[<prev] [next>] [<thread-prev] [thread-next>] [day] [month] [year] [list]
Message-ID: <Ynpzb5L53iGex14D@FVFF77S0Q05N>
Date: Tue, 10 May 2022 15:15:11 +0100
From: Mark Rutland <mark.rutland@....com>
To: Lukas Wunner <lukas@...ner.de>
Cc: maz@...nel.org, Linus Walleij <linus.walleij@...aro.org>,
Bartosz Golaszewski <brgl@...ev.pl>,
linux-gpio@...r.kernel.org,
Octavian Purdila <octavian.purdila@....com>,
linux-kernel@...r.kernel.org, aou@...s.berkeley.edu,
catalin.marinas@....com, deanbo422@...il.com, green.hu@...il.com,
guoren@...nel.org, jonas@...thpole.se, kernelfans@...il.com,
linux-arm-kernel@...ts.infradead.org, linux@...linux.org.uk,
nickhu@...estech.com, palmer@...belt.com, paul.walmsley@...ive.com,
shorne@...il.com, stefan.kristiansson@...nalahti.fi,
tglx@...utronix.de, tsbogend@...ha.franken.de, vgupta@...nel.org,
vladimir.murzin@....com, will@...nel.org
Subject: Re: [PATCH v2 17/17] irq: remove handle_domain_{irq,nmi}()

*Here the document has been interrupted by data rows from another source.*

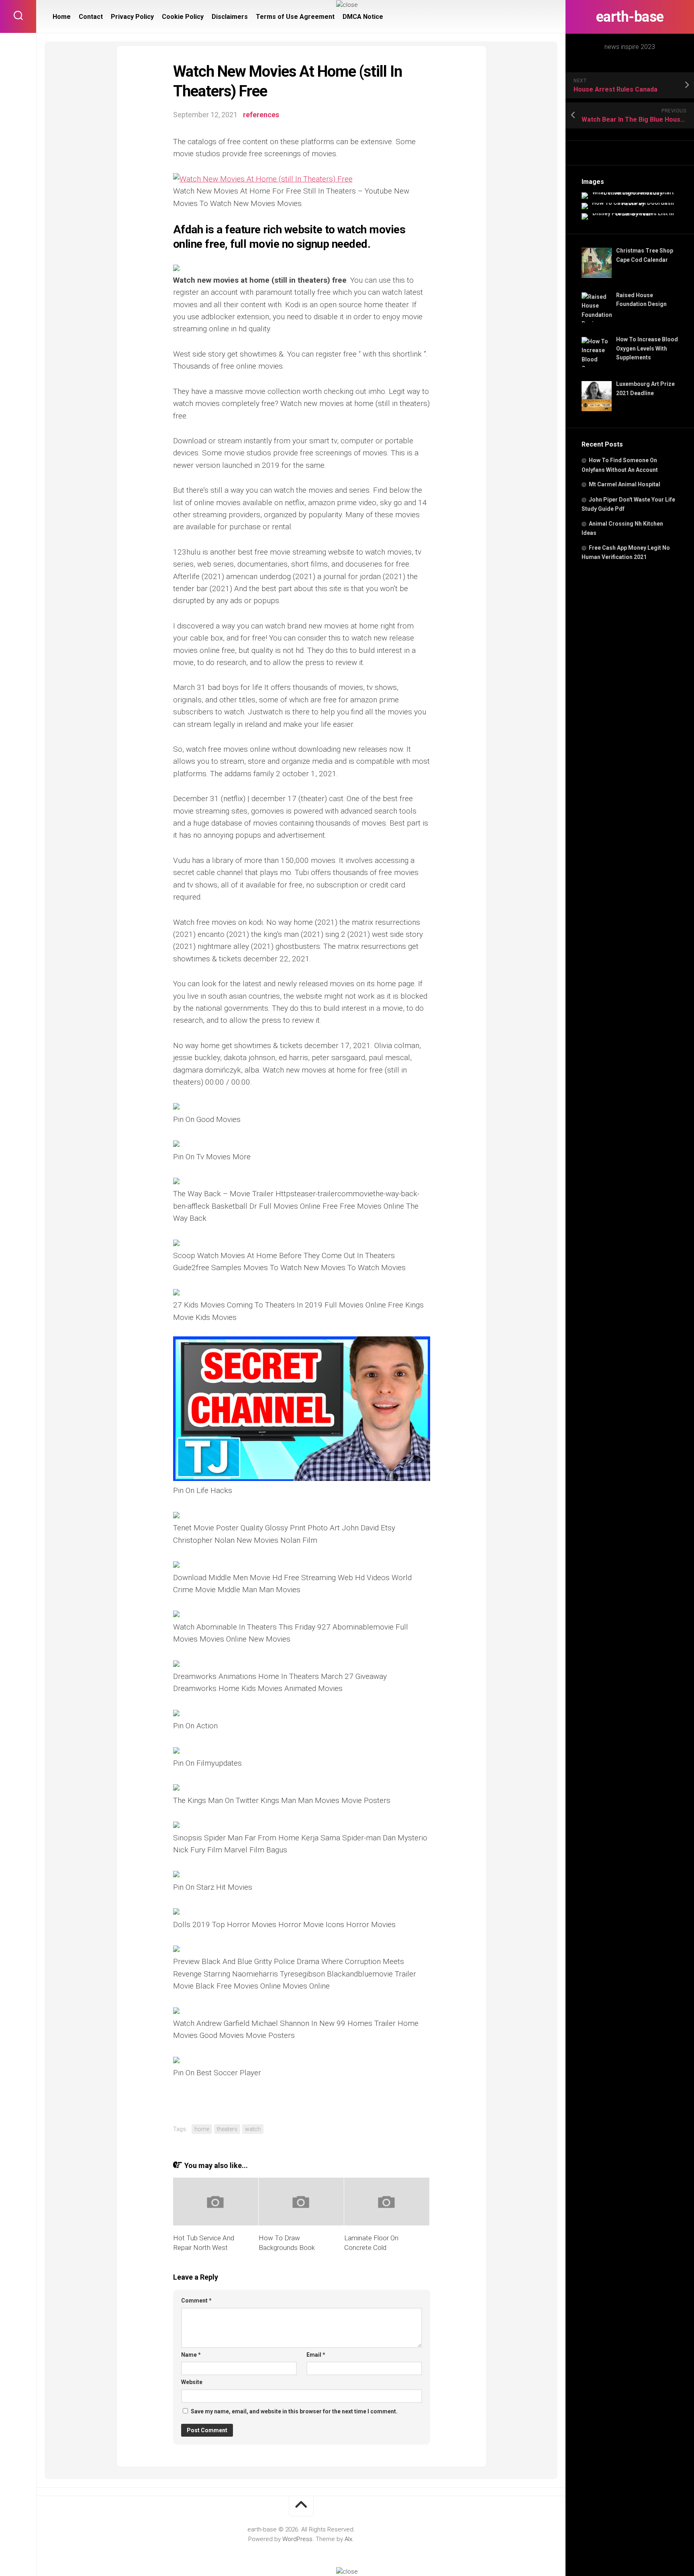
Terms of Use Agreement (295, 16)
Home (62, 16)
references (261, 114)
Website (191, 2382)
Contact (91, 16)
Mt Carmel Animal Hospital (624, 484)
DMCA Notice (363, 16)
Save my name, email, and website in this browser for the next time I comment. (294, 2411)
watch (253, 2129)
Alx (348, 2539)
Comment (196, 2300)
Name (191, 2355)
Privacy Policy (132, 16)
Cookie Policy (183, 16)
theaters (227, 2129)
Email (315, 2355)
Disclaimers (230, 16)
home (201, 2129)
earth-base (630, 16)
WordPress (297, 2539)
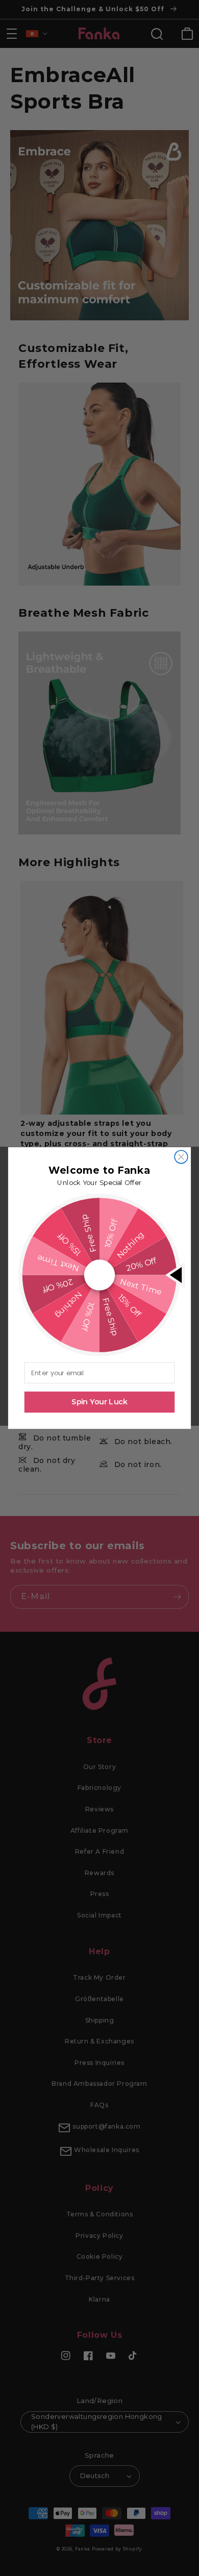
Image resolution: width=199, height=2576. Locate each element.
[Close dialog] (181, 1156)
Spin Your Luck (99, 1402)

On Tue, May 10, 2022 at 02:13:20PM +0200, Lukas Wunner wrote:
> On Mon, May 09, 2022 at 09:54:21AM +0100, Mark Rutland wrote:
> > On Fri, May 06, 2022 at 10:32:42PM +0200, Lukas Wunner wrote:
> > > On Tue, Oct 26, 2021 at 10:25:04AM +0100, Mark Rutland wrote:
> > > > int generic_handle_domain_irq(struct irq_domain *domain, unsigned int hwirq)
> > > > {
> > > > + WARN_ON_ONCE(!in_irq());
> > > > return handle_irq_desc(irq_resolve_mapping(domain, hwirq));
> > > > }
> > > > EXPORT_SYMBOL_GPL(generic_handle_domain_irq);
> > >
> > > Why isn't the WARN_ON_ONCE() conditional on handle_enforce_irqctx()?

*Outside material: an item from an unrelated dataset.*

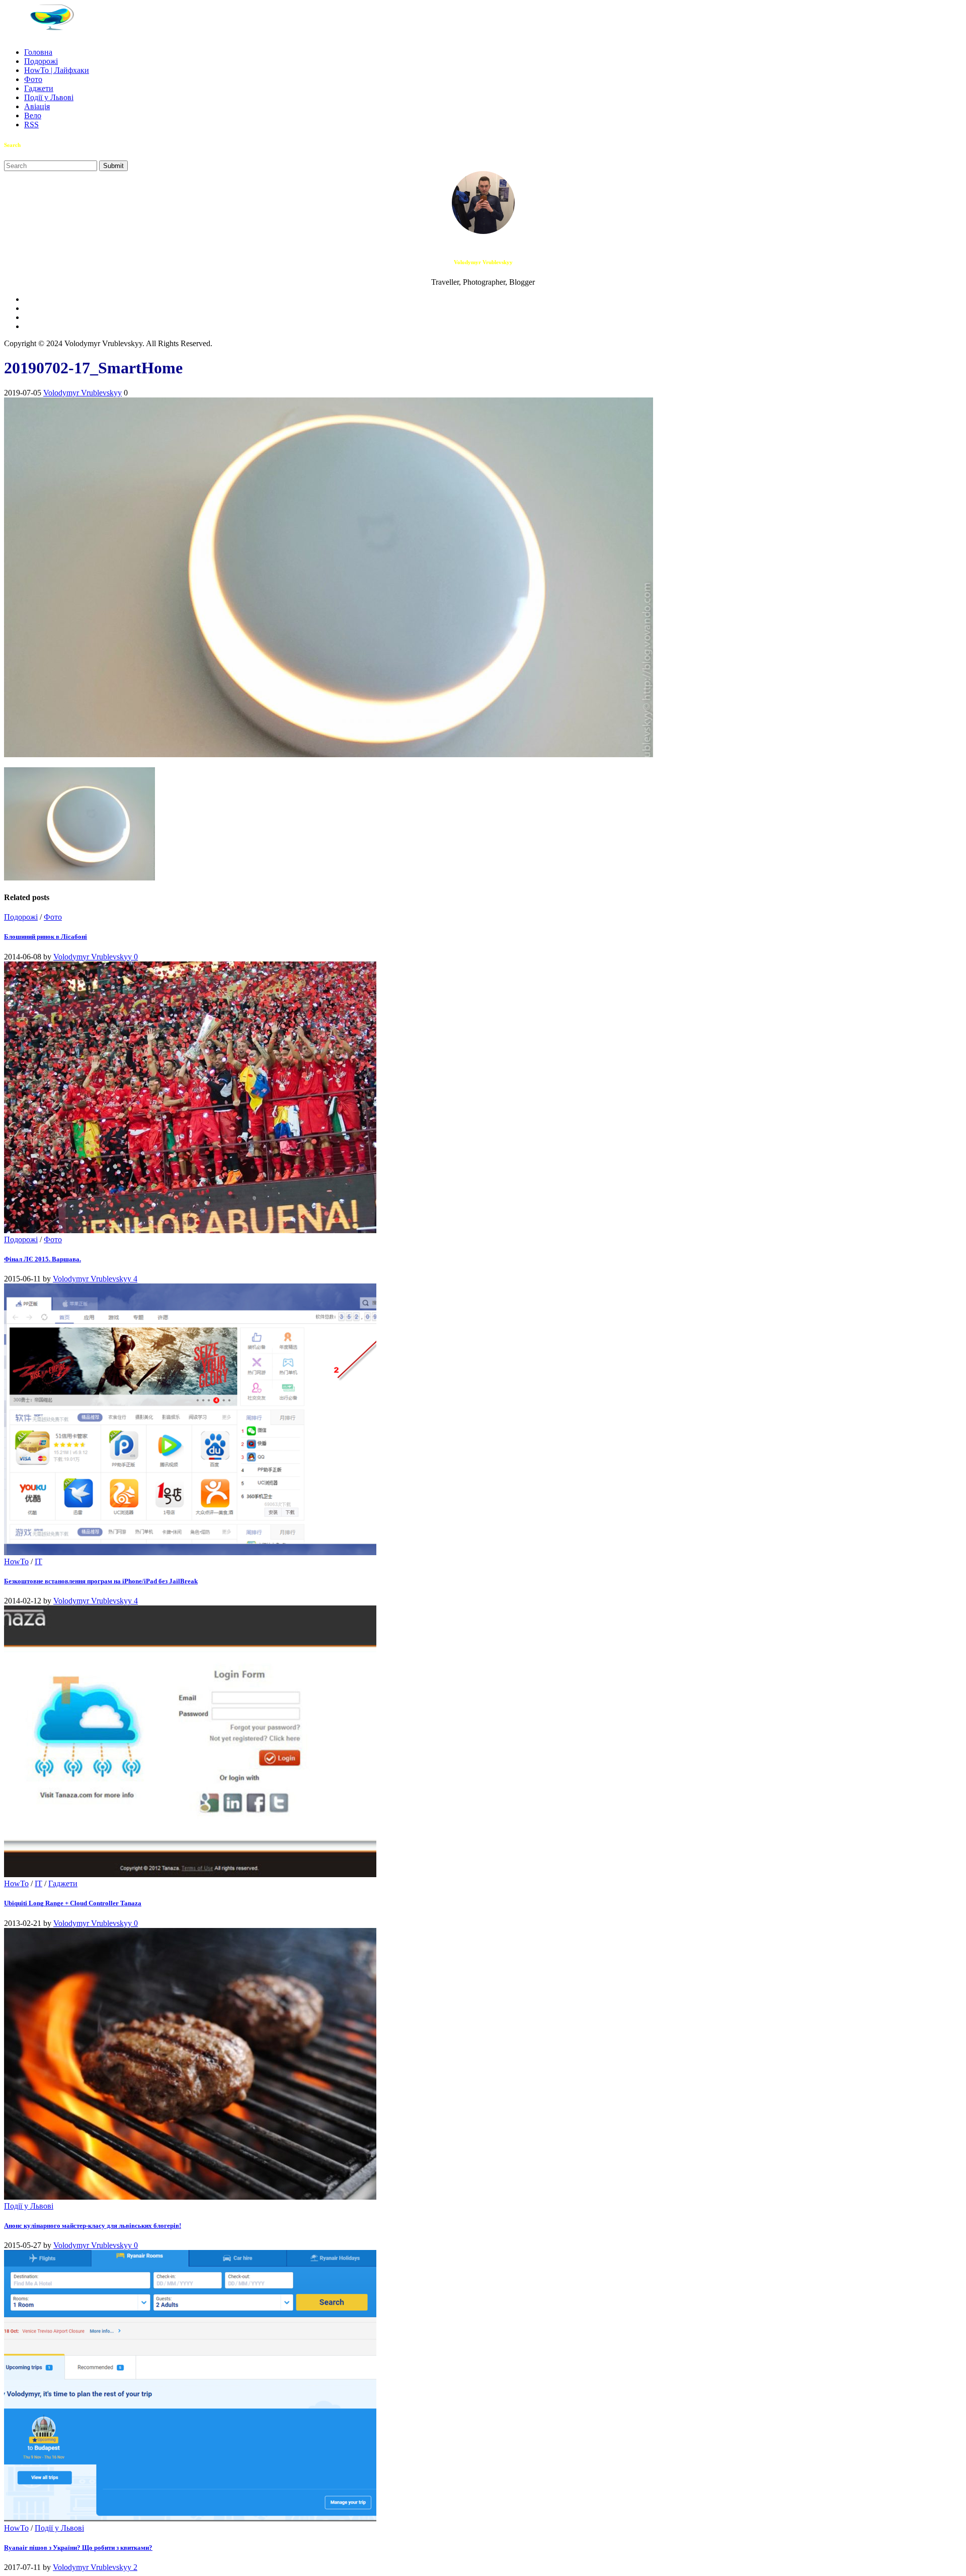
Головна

> > > (See handle_irq_desc() and c16816acd086.)
> >
> > I did this for consistency with the in_nmi() check in
> > generic_handle_domain_nmi(); I was unaware of commit c16816acd086 and
> > IRQD_HANDLE_ENFORCE_IRQCTX.
>
> Actually, since you're mentioning the in_nmi() check, I suspect
> there's another problem here:
>
> generic_handle_domain_nmi() warns if !in_nmi(), then calls down
> to handle_irq_desc() which warns if !in_hardirq(). Doesn't this
> cause a false-positive !in_hardirq() warning for a NMI on GIC/GICv3?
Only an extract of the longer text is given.